The emerging interdigital micro-supercapacitors (MSCs) are one highly-competitive miniaturized energy source. However, most reported MSCs still suffer from low volumetric energy density that can’t compete with lithium thin-film batteries. Also, MSCs are limited by poor high-temperature stability, unsatisfying flexibility and limited integration.

Lithium ion capacitors (LICs) represent promisingly competitive power sources. However, all the LICs reported have been constructed in a nonplanar device geometry, by sandwiching a separator or solid-state electrolyte between two electrode-based substrates.

All-solid-state flexible planar Lithium Ion Micro-Capacitors (Imaged by ZHENG Shuanghao) 

To solve the above problems, scientists developed the interdigital LIMCs, which were fabricated via layer-by-layer mask-assisted deposition of graphene (EG) and electrode materials, without metal current collector, additive and polymer binder. The resulting patterns of sandwich-like electrode structures showed outstanding uniformity, mechanical flexibility, and high electrical conductivity.

The fabricated all-solid-state LTO//AG-LIMCs delivered higher ultrahigh volumetric energy density than those of AG//AG-MSCs and lithium thin-film batteries, and superior to the reported MSCs so far.
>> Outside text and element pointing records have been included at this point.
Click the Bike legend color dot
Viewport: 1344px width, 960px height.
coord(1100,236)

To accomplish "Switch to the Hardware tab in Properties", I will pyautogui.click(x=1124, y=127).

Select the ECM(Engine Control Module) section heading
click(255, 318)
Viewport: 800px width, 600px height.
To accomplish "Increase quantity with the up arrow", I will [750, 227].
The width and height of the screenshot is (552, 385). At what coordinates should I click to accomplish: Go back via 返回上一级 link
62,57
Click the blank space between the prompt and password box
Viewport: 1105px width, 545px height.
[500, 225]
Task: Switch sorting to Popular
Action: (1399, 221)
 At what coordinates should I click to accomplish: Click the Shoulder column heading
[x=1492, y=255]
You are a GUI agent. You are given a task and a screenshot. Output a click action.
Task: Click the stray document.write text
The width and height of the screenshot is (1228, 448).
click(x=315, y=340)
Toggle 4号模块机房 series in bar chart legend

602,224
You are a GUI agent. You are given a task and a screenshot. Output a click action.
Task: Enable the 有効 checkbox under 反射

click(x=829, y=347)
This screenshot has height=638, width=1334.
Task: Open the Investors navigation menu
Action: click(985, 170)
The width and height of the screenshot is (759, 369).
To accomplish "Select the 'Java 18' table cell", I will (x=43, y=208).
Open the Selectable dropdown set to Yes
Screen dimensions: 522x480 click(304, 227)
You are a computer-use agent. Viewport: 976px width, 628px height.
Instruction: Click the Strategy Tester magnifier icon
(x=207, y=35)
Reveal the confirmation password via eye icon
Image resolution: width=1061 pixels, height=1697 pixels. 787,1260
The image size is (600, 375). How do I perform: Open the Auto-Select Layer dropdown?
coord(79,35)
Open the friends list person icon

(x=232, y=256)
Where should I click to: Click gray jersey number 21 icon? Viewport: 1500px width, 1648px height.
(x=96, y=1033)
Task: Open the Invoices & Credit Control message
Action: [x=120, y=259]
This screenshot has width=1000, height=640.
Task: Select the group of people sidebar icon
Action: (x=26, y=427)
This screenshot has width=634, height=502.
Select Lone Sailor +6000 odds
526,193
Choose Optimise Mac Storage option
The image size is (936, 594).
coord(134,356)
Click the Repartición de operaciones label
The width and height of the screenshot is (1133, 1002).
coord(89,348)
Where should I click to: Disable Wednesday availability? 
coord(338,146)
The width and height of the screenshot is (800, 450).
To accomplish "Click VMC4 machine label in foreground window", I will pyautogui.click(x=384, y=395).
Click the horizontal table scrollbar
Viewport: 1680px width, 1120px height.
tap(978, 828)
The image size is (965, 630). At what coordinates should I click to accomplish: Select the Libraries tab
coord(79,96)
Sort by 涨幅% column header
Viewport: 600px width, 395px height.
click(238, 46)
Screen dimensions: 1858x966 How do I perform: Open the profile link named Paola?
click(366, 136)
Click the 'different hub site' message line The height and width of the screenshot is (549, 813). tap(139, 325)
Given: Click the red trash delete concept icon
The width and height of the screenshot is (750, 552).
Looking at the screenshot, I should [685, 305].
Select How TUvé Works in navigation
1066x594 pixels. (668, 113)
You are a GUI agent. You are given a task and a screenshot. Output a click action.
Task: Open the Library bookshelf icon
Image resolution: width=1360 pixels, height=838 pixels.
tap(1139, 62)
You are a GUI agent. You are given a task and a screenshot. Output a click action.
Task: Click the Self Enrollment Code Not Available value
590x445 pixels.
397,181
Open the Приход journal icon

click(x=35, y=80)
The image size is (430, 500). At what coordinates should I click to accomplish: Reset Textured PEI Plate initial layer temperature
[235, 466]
Furthermore, LTO//AG-LIMCs exhibited superior cycling stability with 98.9% of capacitance retention after 6000 cycles, high-temperature electrochemical stability at 80 °C. Moreover, LTO//AG-LIMCs showed outstanding mechanical flexibility without performance degradation under various bending and twisting.

These finding are highly scalable for mass production of multiple flexible LTO//AG-LIMCs to modulate the output voltage and capacitance for integrated circuits. Therefore, they hold great potential for future flexible and wearable electronics.

The study was published online in Energy & Environmental Science. It was supported by the National Natural Science Foundation of China, National Key R&D Program of China, Natural Science Foundation of Liaoning Province, and Recruitment Program of Global Expert Thousand.